Over the last nine months, under directives issued during President Trump's second term, courthouse arrests have become normalized, judges have been terminated in unprecedented numbers, and the very concept of due process has been subordinated to deportation quotas. What is emerging is not an orderly system of adjudication but a pipeline to expedited removal.
This is not alarmism. It is happening in real time, in real courtrooms, to real families.
A Routine Hearing Turned Deportation Trap
The Associated Press recently reported a chilling scene inside a U.S. immigration court:
A Cuban man—who had lived here for years—appeared for what he believed was a routine hearing. He did what the law requires. He brought his U.S.-resident wife and their small baby. He complied.
Inside the courtroom, however, his case had already been targeted.
Text messages obtained from a DHS lawyer show coordinated planning between government attorneys and Immigration and Customs Enforcement (ICE) agents waiting in the hallway. Within minutes, the government moved to dismiss his asylum application—a procedural maneuver that instantly made him eligible for expedited removal.
When the hearing ended, he stepped into the hallway and was swarmed by plainclothes ICE officers. His wife's screams echoed down the corridor.
Four minutes later, the ICE agent texted the DHS lawyer:
“Got him.”
Due Process on the Brink
For decades, immigration courts have struggled with underfunding and political oversight, but the latest changes represent a dramatic escalation:
1. Mass Firings of Judges
Nearly 90 immigration judges have been fired in less than a year—many during their probationary periods—often without explanation. Many granted asylum at higher-than-average rates.

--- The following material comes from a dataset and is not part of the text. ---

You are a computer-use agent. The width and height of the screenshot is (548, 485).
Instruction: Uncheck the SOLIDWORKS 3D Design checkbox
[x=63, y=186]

2. Coordinated Courthouse Arrest Operations
Reporters observed cases dismissed solely to enable immediate ICE arrest.
3. Quotas Over Justice
Judges must complete 700 cases annually, giving them mere minutes to decide life-or-death claims.
4. Elimination of Legal Access Programs
The administration eliminated $30 million in legal-assistance programs.
5. Growing Chilling Effect
Migrants fear appearing in person, leading to missed hearings or voluntary departures.
A System Designed to Fail
Immigration judges, DHS lawyers, and officials describe the new reality as tormenting, haunting, and contrary to the principles they swore to uphold.
What This Means for Immigrants, Asylum Seekers & the Rule of Law
At Saluja Law, we represent clients who know the stakes intimately. The danger is immediate:
Appearing at a hearing can result in arrest.
Cases dismissed before testimony.
Judges removed for granting asylum too often.
Legal protections weakening rapidly.
Our Commitment
Saluja Law remains steadfast:
We defend due process.
We fight for families.
We prepare clients for the risks of in-person hearings.
We advocate for fairness, dignity, and the rule of law.
We will continue to fight—case by case, courtroom by courtroom—because the people we represent deserve nothing less.